Furthermore, the performance of the multi-body docking program was also compared with the other popular docking programs: AutoDock [32,33] (version 4.2), AutoDock Vina [34] and Gold (version 4.1.2) [10].

AutoDock used the Lamarckian genetic algorithm as the conformational search algorithm and a force field and hydration docking method that enabled the automated prediction of the water molecules mediating the binding of ligands with target proteins [32]. The binding pocket, defined as a three-dimensional grid with dimensions of 70 × 70 × 70 points along the x, y, and z axes, was centered on the ligand in the experimental complex with a grid spacing of 0.375 Å [35]. For the other options, the default values were retained, and the top 10 ranked binding poses for each ligand were reserved.

Additionally, AutoDock Vina, a reported program which improved the accuracy of the binding mode predictions and achieved approximately two orders of magnitude speed-up compared with AutoDock 4, was also adopted. AutoDock Vina used a sophisticated gradient optimization method in its local optimization procedure. And the key water molecules were kept as part of the ligands during the docking simulations. In addition, a docking grid with a default size of 22.5 × 22.5 × 22.5 ų and the top 30 ranked binding poses for each ligand were reserved.

GOLD, another famous docking program, used a genetic algorithm to explore water mediations and displacements in the docking simulations. The key water molecules were picked out and set to rotate around its three principal axes freely during the docking simulations. Meanwhile, a constant penalty, σ_p, representing the loss of rigid-body entropy, was added for the water molecules that are switched on, hence rewarding the water displacement. In each genetic algorithm run, a default population size of 100 and a number of 100,000 generations were used for 30 independent searching and optimization runs. And the two scoring functions ChemScore and GoldScore [10] were respectively chosen for this study.
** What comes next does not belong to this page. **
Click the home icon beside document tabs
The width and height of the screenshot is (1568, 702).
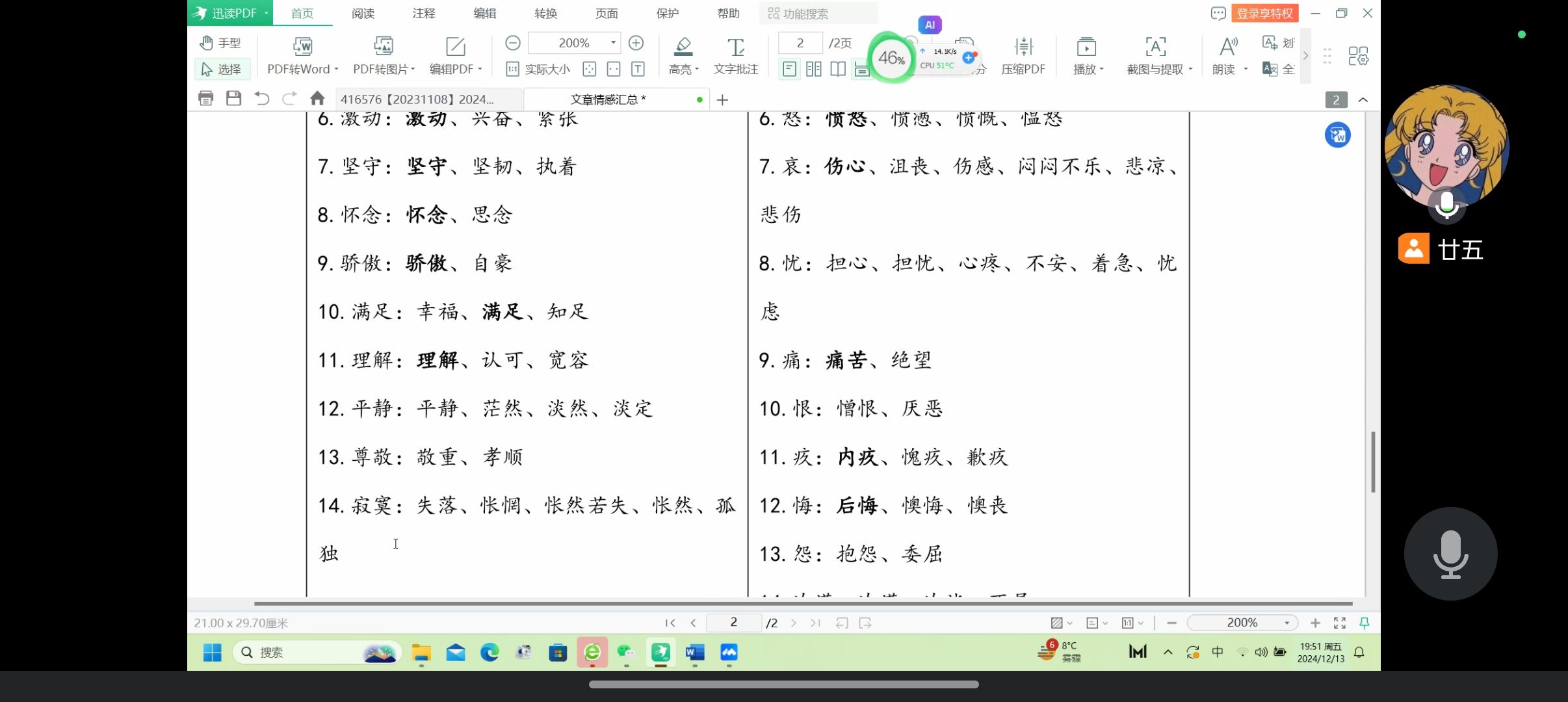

Besides, a comparison between the multi-body docking simulations considering the numbers of the key water molecules as the fixed-length optimization variables and the variable-length optimization variables was also conducted to validate its performance.

4. Conclusions

A multi-body docking program that incorporated the fixed or the variable number of the key water molecules in docking simulations was designed in this study. This program employed a multi-objective optimization algorithm to identify the binding poses of protein-water-ligand. And a force-field-based hydration-specific scoring function was designed to evaluate their binding poses. Moreover, the performance of the multi-body docking program was evaluated in aspects of the docking accuracy, cross-docking accuracy, and screening efficiency. When the numbers of the key water molecules were treated as the fixed-length optimization variables, the multi-body docking program achieved a success rate of 80.58% for the evaluation criterion of the best RMSD values for the recruit of the ligands smaller than 2.0 Å. The success rates of 56.00%, 36.00%, 68.00%, and 40.00% were achieved in the cross-docking simulations on the presence of the water molecules of PNP, COX-1, HIVRT, and ER agonist. The highest AUC values of 0.68, 0.77, 0.76, and 0.82 for PNP, COX-1, HIVRT, and ER agonist were obtained in the screening efficiency. All of the results revealed that the multi-body docking considering the key water molecules as fixed-length optimization variables was performed well compared with the other programs. On the other side, when the numbers of the key water molecules were treated as the variable-length optimization variables in the multi-body docking simulations, the program obtained comparative performance under the same three evaluation criterions. In the following work, we will continue to optimize the scoring function to improve the performance of the multi-body docking program.